At Providence Alaska Medical Center, our focus is to get you back to wellness and back to your life. We believe in a compassionate, collaborative approach and will work closely with you and your outpatient treatment team during each step of your recovery.
The Electroconvulsive Therapy Service is a consultation service that specializes in evaluations for and treatment with Electroconvulsive Therapy (ECT). ECT is provided by a team of board-certified physicians with specialized training in electroconvulsive therapy, with the assistance of anesthesiologists, nurse anesthetists and registered nurses.
What is Electroconvulsive Therapy (ECT)?
ECT is a very safe medical procedure used to treat severe psychiatric and neurological illnesses. A small electric current is applied to the brain using electrodes (stickers) on the scalp to generate a brief seizure while a person is anesthetized and muscles are relaxed.
When is ECT used?
ECT is the most effective treatment for depression, including severe depression that may have not responded to conventional medication and therapy treatments. Response rates for uncomplicated depression can be as high as 90 percent. For medication refractory depression, the response rate is 70-80 percent.
ECT can also be used to treat bipolar depression, bipolar mania, catatonia, schizoaffective disorder, and mood symptoms associated with Parkinson’s disease.
How does ECT work?
The exact mechanism by which ECT works isn’t clear. There are neurochemical, neurohormonal and physiological changes in the brain after ECT, in a manner similar to antidepressant medications. ECT may also stimulate the development of new brain cells.
What happens during a procedure?
Before ECT, patients are asked not to eat or drink from midnight the night before treatment. During the procedure, the patient receives a short-acting anesthetic agent that puts the patient to sleep for approximately 5-10 minutes. A muscle relaxant is also used during the procedure to stop the patient’s muscles from moving during the seizure.
Cardiac monitoring pads are placed on the patient’s chest to check on the cardiac status during and after the procedure. Four electrodes are placed on specific areas of the patient’s head. Two of these electrodes are for monitoring the brain waves. The other two are for delivering a short, controlled set of electrical pulses for a few seconds.
The electrical pulses must produce a generalized seizure to be effective. Because patients are under anesthesia and have taken muscle relaxants, they neither convulse nor feel the current.
Patients awaken about 5-10 minutes after the end of the treatment. Patients are then moved to the recovery room and remain there until their blood pressure, pulse and breathing return to their pre-treatment levels. Usually this takes about 20-25 minutes.

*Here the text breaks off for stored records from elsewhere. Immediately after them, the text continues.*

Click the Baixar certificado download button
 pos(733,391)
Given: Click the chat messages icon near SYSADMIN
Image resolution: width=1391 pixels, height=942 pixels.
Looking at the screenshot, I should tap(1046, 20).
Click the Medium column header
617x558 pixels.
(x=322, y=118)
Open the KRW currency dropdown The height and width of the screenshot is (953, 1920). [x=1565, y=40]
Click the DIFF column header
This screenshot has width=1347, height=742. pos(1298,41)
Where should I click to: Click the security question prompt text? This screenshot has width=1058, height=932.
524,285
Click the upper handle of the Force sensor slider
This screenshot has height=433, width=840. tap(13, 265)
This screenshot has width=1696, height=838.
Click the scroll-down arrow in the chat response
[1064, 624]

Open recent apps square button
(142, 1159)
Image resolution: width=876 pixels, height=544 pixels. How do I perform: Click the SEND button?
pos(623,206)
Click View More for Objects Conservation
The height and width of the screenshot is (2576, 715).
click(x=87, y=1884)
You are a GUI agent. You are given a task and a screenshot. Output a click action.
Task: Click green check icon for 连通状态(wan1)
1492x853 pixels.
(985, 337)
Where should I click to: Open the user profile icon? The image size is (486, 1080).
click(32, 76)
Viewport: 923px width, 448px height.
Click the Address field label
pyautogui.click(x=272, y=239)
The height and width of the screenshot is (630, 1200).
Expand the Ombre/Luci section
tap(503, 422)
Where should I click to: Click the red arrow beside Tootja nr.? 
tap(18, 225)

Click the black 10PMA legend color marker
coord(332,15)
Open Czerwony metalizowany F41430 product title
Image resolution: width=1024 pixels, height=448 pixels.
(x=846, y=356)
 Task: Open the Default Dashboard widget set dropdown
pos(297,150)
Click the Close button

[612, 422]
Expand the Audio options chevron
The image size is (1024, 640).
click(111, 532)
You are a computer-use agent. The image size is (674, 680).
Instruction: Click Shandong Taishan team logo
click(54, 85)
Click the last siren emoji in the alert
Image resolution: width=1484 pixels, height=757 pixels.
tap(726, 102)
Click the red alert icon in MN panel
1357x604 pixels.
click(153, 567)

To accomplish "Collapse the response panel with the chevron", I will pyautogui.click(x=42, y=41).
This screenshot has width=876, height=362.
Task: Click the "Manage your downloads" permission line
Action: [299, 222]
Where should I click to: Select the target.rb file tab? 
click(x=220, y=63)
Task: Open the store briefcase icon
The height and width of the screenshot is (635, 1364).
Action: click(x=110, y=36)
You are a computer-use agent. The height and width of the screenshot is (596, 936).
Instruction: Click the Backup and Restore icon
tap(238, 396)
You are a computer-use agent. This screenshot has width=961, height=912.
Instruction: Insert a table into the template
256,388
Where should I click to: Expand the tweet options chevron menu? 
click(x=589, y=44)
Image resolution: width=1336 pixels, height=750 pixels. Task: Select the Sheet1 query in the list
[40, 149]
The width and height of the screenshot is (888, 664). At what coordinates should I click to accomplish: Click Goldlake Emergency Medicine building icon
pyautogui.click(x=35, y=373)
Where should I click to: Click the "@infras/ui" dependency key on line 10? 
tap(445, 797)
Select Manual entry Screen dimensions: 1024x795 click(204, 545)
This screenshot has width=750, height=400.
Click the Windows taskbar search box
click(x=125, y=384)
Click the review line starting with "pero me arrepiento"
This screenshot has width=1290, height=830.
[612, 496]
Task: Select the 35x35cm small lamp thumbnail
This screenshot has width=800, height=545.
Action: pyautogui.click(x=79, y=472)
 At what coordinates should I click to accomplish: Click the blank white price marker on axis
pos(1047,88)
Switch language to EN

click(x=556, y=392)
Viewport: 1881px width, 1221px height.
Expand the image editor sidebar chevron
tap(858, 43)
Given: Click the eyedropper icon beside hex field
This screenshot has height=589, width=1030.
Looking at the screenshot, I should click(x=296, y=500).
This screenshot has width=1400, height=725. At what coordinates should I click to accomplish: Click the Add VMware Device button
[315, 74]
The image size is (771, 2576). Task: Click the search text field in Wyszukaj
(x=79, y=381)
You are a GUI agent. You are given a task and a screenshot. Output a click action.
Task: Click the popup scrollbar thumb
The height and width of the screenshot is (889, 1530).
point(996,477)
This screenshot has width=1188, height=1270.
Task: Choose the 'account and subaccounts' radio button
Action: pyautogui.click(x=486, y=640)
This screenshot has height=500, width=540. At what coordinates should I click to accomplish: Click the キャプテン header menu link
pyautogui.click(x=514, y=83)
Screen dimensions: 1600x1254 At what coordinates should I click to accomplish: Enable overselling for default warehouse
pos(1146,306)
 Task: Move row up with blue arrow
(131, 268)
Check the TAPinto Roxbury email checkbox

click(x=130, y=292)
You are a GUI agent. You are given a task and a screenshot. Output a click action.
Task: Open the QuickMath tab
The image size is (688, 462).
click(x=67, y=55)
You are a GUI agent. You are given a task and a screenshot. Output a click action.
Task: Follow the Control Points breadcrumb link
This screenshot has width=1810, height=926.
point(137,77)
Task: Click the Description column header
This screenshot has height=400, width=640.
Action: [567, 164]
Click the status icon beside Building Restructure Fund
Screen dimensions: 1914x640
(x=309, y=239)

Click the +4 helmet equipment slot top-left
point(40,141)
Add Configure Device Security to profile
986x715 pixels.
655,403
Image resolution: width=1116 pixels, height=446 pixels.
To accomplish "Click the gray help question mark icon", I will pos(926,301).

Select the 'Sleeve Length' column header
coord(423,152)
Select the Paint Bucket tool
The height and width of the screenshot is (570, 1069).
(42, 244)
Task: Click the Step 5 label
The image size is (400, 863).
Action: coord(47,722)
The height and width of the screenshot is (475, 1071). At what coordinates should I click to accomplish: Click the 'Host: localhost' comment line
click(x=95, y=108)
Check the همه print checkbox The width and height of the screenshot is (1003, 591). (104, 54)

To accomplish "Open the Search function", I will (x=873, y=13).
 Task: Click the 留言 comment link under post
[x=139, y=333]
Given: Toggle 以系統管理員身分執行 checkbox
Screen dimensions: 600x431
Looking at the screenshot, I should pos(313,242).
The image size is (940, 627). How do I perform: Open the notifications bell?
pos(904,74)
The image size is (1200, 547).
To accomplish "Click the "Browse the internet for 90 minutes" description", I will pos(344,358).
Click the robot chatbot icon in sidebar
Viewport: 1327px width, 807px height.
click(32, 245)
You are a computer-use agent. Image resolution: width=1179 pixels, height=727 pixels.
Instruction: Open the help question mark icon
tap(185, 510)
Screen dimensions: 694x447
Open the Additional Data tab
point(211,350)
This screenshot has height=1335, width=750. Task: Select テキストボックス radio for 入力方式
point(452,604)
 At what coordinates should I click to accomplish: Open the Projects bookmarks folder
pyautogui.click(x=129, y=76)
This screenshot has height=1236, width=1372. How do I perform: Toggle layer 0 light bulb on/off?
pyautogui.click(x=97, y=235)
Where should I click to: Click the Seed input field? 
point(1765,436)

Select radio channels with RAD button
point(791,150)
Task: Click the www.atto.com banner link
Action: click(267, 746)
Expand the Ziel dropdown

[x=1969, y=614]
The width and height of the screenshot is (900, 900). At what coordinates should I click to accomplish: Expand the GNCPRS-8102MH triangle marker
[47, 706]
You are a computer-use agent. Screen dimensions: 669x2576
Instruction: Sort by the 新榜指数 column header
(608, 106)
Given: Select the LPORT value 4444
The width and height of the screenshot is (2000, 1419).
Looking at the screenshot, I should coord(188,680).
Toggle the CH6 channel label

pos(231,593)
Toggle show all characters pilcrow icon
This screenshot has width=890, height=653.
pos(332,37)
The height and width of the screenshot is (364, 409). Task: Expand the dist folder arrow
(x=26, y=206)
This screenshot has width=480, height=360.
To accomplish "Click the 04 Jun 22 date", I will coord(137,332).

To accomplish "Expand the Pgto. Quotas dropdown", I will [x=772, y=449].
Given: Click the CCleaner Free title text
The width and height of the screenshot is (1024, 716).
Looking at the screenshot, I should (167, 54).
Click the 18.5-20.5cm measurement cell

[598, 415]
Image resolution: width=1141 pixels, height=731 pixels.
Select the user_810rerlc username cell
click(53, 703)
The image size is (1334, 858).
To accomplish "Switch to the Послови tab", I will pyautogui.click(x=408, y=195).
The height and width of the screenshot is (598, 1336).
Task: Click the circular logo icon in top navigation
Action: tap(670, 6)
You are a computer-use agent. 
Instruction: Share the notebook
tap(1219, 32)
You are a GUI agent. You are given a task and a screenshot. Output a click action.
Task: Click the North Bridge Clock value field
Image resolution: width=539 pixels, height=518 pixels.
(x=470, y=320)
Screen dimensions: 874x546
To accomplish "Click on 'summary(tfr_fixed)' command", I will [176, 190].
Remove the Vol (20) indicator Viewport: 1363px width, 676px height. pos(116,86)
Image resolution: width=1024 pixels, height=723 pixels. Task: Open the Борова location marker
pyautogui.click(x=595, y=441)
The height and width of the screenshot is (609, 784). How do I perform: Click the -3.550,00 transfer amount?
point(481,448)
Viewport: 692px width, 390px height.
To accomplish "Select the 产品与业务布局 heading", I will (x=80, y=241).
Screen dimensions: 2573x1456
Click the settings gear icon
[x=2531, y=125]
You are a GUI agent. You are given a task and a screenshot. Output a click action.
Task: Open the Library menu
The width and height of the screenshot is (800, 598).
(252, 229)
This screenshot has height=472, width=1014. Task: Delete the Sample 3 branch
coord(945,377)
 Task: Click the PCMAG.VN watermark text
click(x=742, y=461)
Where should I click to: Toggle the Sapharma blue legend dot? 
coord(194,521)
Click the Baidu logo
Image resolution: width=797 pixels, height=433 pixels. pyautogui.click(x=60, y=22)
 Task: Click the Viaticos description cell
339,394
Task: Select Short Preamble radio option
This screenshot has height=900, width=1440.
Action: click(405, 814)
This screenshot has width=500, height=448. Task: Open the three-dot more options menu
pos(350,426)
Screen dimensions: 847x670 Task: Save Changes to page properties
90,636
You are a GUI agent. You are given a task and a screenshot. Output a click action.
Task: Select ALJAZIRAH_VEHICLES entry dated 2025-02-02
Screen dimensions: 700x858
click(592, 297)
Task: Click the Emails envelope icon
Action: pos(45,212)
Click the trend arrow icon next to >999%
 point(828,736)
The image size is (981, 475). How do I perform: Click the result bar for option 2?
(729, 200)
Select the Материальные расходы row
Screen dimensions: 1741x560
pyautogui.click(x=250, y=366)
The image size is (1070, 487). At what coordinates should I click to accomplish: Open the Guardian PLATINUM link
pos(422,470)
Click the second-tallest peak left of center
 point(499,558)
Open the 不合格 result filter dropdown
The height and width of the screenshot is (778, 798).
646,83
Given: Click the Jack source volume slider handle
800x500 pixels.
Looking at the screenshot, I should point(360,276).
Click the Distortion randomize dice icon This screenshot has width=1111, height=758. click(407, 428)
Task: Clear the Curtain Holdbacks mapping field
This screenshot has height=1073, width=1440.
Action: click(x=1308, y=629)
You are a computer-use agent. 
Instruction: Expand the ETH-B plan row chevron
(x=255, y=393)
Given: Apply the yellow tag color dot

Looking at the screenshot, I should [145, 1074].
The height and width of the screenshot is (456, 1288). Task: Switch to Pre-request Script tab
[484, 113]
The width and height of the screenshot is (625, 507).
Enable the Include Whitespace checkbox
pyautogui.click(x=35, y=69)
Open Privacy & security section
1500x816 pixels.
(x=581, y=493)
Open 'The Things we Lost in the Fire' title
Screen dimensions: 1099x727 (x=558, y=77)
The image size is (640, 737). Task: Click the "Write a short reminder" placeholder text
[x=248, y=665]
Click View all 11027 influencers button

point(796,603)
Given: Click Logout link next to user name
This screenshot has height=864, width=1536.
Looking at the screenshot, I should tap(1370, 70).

Patients who are given ECT on an outpatient basis must have someone drive them home after the procedure and stay with them until they go to sleep at night. People should not drive in the 24 hours following ECT.
How long is a procedure?
A single ECT session usually lasts one hour. This includes the time the patient will be in the treatment room (approximately 15-20 minutes) and the time spent in the recovery room (approximately 20-30 minutes). Typically, ECT (whether inpatient or outpatient) is administered two to three times a week for a total of six to 12 sessions. Some patients may need more or fewer treatments. These sessions improve depression in 70-90 percent of patients, a response rate much higher than that of antidepressant medications. Some patients continue taking antidepressant medications or continue receiving ECT periodically to prevent relapse.
What are the side effects?
The immediate side effects of the procedure include:
- Muscle aches and soreness
- Disorientation and confusion
Patients may also develop memory problems. Memories formed closer to the time of ECT are at greater risk of being lost, while those formed long before ECT are at less risk. The ability to form new memories is also impaired after a course of ECT treatments, but this ability usually makes a full recovery in the weeks and months following the last treatment.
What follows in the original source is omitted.